## Documento
==========

El Parlamento británico aprobó el 6 de febrero de 1918 una ley que otorgaba el derecho al sufragio a las mujeres mayores de 30 años, que en aquel momento eran más de ocho millones en un país inmerso todavía en la Primera Guerra Mundial.

El éxito de las sufragistas británicas se enmarca en un movimiento social más amplio que ya había llevado a reconocer el voto femenino en Nueva Zelanda (1893), Australia (1902), Finlandia (1906) y Noruega (1913) y la Unión Soviética (1917), y sería pronto imitado en Alemania (1918) y Estados Unidos (1920)”.

Hasta esa fecha el voto estaba limitado a los varones, y con muy importantes restricciones (que fueron modificándose con exasperante lentitud).

El sistema político británico del período victoriano (siglo XIX y comienzos del XX) estaba controlado, como ya lo estaba en el siglo XVII (y en vida de Locke, que fue, ya la dijimos, empleado de un gran terrateniente, miembro destacado del parlamento), por los grandes propietarios rurales y las altas dignidades de la Iglesia, que ocupaban la Cámara de los Lores (no electiva hasta el día de hoy) y poseían la mayoría en la Cámara de los Comunes. Esta segunda Cámara era electiva pero no reflejaba la realidad social británica porque sus integrantes no se elegían por sufragio universal y, además, los distritos electorales se manipulaban (un procedimiento que no desapareció del todo). Había algunos, denominados “burgos podridos”, con muy poca población pero que elegían muchos diputados, mientras que las grandes ciudades (con población que crecía muchísimo) podían elegir pocos representantes (o ninguno).

La base electoral masculina se ampliaría por una reforma electoral de 1885, pero que todavía impedía votar a quienes no tuvieran domicilio, a los hijos que vivían con sus padres y a los criados (además de a las mujeres).

==========

## Conjunto de tareas
a. Responde con datos del texto sobre el sufragio femenino británico:
(i) ¿Qué edad debían superar las mujeres para votar según la ley aprobada el 6 de febrero de 1918?
(ii) ¿En qué año se reconoció el voto femenino en Finlandia?
(iii) ¿Qué nombre recibían los distritos con muy poca población que elegían muchos diputados?
b. Transcribe del texto sobre el sufragio femenino británico el fragmento que comienza con "El éxito de" y continúa hasta "con exasperante lentitud).".

(Algunos registros)

==========

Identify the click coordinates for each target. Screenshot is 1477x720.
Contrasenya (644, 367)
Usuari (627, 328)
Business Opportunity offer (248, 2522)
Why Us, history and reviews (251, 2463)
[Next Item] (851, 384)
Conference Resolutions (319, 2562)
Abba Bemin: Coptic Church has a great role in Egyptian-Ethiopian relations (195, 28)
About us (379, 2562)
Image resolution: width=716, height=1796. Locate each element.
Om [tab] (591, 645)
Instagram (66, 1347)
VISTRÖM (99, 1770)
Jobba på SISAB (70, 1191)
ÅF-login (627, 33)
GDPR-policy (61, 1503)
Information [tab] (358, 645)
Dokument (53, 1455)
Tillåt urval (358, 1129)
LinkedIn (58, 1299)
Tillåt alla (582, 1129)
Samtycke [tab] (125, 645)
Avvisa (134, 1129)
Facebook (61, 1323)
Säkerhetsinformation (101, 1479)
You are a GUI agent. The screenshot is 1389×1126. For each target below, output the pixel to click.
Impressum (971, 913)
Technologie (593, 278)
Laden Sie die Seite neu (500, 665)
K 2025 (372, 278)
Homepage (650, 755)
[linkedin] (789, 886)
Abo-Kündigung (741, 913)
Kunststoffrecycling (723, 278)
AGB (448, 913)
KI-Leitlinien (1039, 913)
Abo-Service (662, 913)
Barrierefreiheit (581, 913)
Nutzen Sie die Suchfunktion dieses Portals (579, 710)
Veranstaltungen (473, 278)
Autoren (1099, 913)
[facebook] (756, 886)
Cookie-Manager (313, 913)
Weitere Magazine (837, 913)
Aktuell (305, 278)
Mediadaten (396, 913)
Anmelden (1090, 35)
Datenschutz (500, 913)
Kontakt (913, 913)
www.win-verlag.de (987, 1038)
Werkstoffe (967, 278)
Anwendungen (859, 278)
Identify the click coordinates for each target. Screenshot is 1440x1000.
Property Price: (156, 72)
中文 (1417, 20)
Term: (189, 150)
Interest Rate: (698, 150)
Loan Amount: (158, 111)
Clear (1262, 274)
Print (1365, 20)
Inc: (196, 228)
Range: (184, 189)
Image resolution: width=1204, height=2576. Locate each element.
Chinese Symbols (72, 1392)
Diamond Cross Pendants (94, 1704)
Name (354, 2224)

==========

## Respuestas esperadas
a.
(i) Debían ser mayores de 30 años.
(ii) En 1906.
(iii) Se llamaban "burgos podridos".

b.
El éxito de las sufragistas británicas se enmarca en un movimiento social más amplio que ya había llevado a reconocer el voto femenino en Nueva Zelanda (1893), Australia (1902), Finlandia (1906) y Noruega (1913) y la Unión Soviética (1917), y sería pronto imitado en Alemania (1918) y Estados Unidos (1920)”.

Hasta esa fecha el voto estaba limitado a los varones, y con muy importantes restricciones (que fueron modificándose con exasperante lentitud).